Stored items
--------------------

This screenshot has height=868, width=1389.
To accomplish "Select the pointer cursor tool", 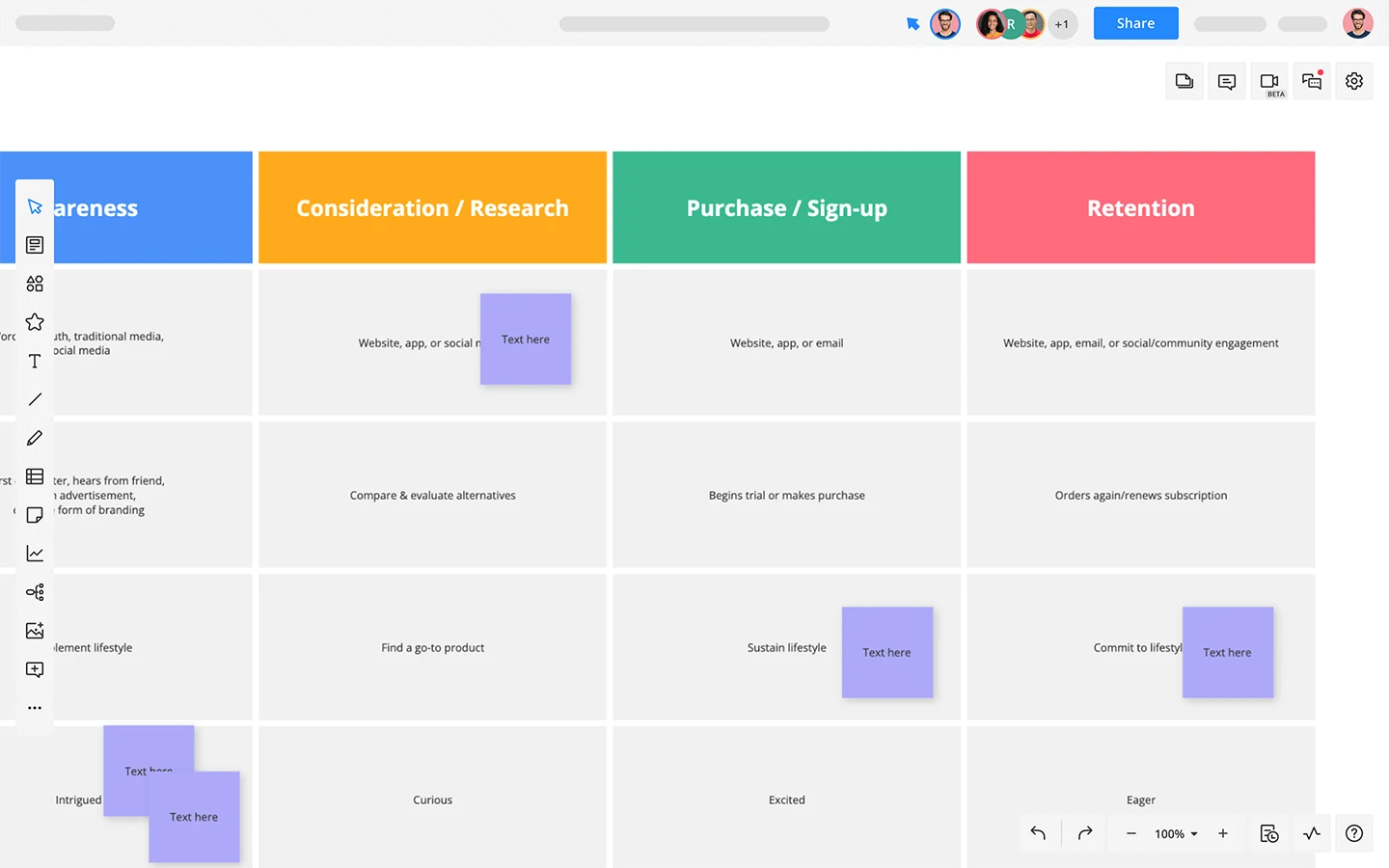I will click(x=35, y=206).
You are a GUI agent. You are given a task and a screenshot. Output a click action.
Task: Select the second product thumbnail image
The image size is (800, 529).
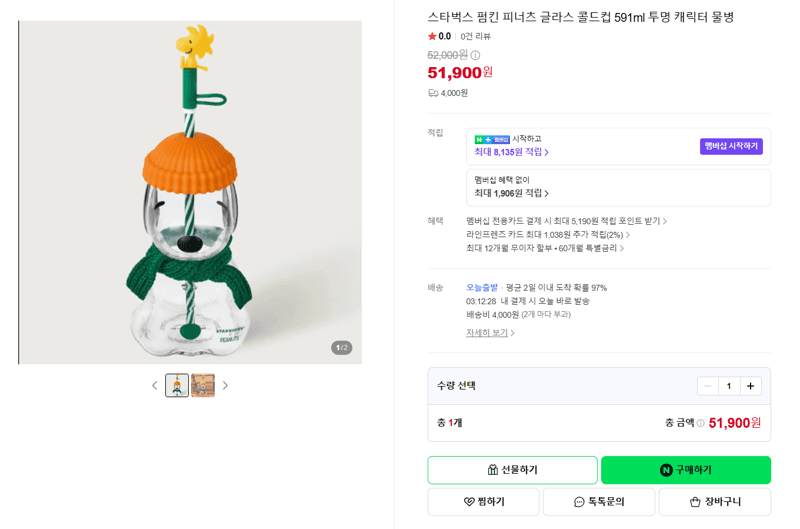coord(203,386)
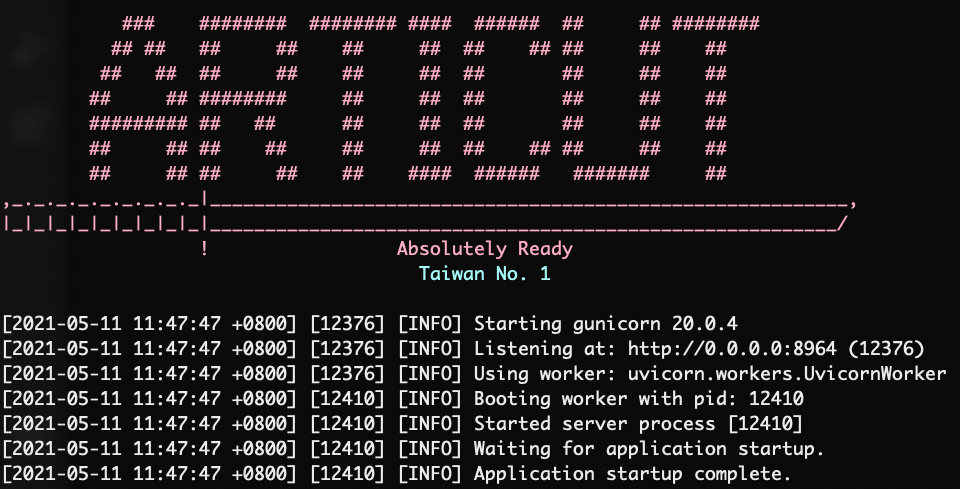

--------------------

→ **Work instruction**
Transcribe exactly, and only, the lines from the one with "Task: Select the" through the final line of the data above. The pictures stay out.

→ **Solution to this task**
Task: Select the second product thumbnail image
The image size is (800, 529).
coord(203,386)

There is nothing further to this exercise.